> Text:

########################################

The Council may discuss adjusting and rectifying the inverted duty structure for certain items, including printing and drawing ink, they said.

Suggestions also include correcting the inverted duty structure for solar water heaters and systems, along with finished leather and composition leather and the work contract provided to the government. These are expected to be part of the agenda for the meeting on June 28 and June 29 in Chandigarh.

Further, to provide a boost to the unorganised sector, the Council may extend the composition scheme to online sellers and also exempt them from compulsory registration norms, subject to certain conditions.

Currently, small businesses opting for the composition scheme are required to pay 1 per cent tax on their annual turnover, instead of calculating GST liability monthly, and are permitted to make only intra-state supplies. Any taxpayer whose turnover is less than Rs. 1.5 crore can opt for the scheme. However, Section 10(2)(d) of the CGST Act, 2017, restricts businesses or individuals registered under the scheme to sell through e-commerce platforms.

The GST law committee learnt to have discussed these challenges and proposed multiple steps to the Council to weed out the disparity between online and offline sellers with certain riders.

########################################

> What you will do:
1 - According to the GST Council text, what tax do small businesses under the composition scheme currently pay?
2 - Why, according to the GST Council text, may the Council extend the composition scheme to online sellers and exempt them from compulsory registration?
3 - Pick up the GST Council text after its final sentence and carry it forward.

[Word and element location records]
########################################

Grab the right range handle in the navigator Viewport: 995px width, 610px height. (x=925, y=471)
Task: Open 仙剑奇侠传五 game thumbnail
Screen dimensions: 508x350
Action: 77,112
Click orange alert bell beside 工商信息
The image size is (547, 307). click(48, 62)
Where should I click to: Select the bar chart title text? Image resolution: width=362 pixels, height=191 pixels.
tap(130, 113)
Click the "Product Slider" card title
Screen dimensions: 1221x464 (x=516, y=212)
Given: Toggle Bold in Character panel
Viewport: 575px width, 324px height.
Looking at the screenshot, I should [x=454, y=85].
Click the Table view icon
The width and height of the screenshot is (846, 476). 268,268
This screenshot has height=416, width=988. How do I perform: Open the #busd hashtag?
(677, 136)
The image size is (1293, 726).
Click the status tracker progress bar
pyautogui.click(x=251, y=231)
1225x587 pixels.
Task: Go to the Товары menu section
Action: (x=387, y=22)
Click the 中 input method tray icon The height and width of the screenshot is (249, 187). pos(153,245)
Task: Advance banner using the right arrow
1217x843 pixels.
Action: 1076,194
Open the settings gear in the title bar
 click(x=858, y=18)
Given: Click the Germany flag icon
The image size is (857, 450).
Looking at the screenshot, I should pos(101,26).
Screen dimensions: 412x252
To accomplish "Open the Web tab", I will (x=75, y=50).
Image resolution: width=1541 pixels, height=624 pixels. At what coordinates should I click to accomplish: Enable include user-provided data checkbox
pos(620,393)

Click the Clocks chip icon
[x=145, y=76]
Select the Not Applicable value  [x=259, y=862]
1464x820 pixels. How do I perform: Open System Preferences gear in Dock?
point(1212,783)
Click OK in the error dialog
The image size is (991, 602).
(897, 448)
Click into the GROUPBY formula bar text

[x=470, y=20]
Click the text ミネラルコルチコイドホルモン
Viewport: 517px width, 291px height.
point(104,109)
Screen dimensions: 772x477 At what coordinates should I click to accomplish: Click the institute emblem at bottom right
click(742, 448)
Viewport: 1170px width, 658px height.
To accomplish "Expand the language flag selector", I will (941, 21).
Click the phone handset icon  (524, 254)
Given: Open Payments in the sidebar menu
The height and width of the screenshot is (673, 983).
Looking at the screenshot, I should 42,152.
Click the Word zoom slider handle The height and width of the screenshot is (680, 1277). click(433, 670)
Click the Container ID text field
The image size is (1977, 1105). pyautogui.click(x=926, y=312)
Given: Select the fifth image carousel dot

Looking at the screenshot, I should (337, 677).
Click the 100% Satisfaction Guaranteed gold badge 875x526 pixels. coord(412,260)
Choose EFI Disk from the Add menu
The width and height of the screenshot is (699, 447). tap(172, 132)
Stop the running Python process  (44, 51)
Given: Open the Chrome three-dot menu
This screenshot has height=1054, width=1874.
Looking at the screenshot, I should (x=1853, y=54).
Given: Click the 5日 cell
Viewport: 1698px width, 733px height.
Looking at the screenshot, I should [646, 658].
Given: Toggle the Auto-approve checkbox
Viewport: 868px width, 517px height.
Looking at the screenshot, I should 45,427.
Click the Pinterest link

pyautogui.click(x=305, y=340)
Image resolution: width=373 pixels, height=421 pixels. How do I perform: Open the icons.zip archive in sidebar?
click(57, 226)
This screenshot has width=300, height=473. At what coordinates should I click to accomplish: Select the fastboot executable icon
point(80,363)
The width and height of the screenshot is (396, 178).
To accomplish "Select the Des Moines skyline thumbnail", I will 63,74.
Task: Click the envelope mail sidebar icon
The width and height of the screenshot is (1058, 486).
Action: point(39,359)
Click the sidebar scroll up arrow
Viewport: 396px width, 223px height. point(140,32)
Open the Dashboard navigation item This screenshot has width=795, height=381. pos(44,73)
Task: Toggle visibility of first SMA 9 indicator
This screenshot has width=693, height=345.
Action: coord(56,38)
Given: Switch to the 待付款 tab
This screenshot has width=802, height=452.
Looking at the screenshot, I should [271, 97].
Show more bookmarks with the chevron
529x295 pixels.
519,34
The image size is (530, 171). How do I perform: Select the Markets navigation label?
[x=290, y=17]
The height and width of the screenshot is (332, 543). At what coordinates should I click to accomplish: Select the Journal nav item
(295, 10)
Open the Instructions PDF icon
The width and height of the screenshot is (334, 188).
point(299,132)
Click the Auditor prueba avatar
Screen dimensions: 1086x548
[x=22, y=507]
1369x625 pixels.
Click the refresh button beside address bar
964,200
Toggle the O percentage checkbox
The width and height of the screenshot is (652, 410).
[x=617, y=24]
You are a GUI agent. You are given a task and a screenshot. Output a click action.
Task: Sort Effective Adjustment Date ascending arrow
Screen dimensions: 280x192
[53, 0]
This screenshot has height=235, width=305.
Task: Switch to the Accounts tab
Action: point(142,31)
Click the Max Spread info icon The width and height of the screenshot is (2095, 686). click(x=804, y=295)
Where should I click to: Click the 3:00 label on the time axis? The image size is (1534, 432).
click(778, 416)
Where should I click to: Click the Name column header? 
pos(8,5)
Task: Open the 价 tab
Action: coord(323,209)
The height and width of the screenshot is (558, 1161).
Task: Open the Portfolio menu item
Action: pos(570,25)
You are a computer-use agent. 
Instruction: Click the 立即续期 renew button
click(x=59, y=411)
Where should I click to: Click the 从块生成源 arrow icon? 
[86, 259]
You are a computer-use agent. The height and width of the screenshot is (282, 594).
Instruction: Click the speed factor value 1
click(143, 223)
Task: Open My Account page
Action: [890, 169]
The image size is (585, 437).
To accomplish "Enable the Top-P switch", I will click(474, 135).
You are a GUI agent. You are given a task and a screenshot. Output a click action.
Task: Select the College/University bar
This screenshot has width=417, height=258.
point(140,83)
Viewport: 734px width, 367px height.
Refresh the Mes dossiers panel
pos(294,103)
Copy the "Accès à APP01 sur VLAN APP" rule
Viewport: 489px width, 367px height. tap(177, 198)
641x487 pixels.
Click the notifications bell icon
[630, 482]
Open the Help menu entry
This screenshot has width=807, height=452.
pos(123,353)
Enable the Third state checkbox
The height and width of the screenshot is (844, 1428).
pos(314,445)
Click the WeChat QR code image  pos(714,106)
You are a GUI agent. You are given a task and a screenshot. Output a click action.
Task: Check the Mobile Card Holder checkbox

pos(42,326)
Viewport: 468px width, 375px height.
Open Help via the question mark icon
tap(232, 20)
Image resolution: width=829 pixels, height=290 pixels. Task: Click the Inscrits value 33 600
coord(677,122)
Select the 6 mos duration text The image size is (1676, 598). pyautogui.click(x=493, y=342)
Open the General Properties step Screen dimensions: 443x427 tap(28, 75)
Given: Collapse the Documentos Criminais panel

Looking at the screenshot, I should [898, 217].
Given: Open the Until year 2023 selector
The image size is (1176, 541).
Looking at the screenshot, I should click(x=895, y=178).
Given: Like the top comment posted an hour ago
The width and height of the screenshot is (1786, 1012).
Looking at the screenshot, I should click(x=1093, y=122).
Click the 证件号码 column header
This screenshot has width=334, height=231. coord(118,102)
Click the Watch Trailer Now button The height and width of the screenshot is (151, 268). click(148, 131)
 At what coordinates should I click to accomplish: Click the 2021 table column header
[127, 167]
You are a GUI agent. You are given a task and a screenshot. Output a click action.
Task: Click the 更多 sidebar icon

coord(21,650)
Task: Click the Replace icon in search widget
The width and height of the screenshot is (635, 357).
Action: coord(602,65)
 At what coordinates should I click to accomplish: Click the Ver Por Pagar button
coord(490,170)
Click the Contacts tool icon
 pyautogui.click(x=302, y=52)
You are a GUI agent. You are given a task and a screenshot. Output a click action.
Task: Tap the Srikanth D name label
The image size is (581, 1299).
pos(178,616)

########################################

> Task responses:
1 - They pay 1 per cent tax on their annual turnover.

2 - The text says the purpose is to give a boost to the unorganised sector. The exemption from compulsory registration would be subject to certain conditions.

3 -
“Representations have also been received for allowing composition dealers to use e-commerce platforms. Due to existing restrictions, there is a lack of parity between online and offline sellers, thereby discouraging small sellers from operating on e-commerce platforms,” according to a source aware of the agenda. According to sources, exemptions will be subject to turnover on an all-India basis prescribed under the law.

For example, small businesses having annual turnover up to Rs. 40 lakh and Rs. 20 lakh for goods and services, respectively (Rs. 20 lakh and Rs. 10 lakh in select states), could avail of this exemption. Those businesses may not be required to make any inter-state taxable supply. They will be required to declare PAN and principal place of business. “By the measures proposed, parity will be ensured between online and offline suppliers, which will give a major push to ease of doing business, especially for micro and small businesses, artisans, and women entrepreneurs working from homes by enabling them to sell their products through e-commerce platforms, the source said.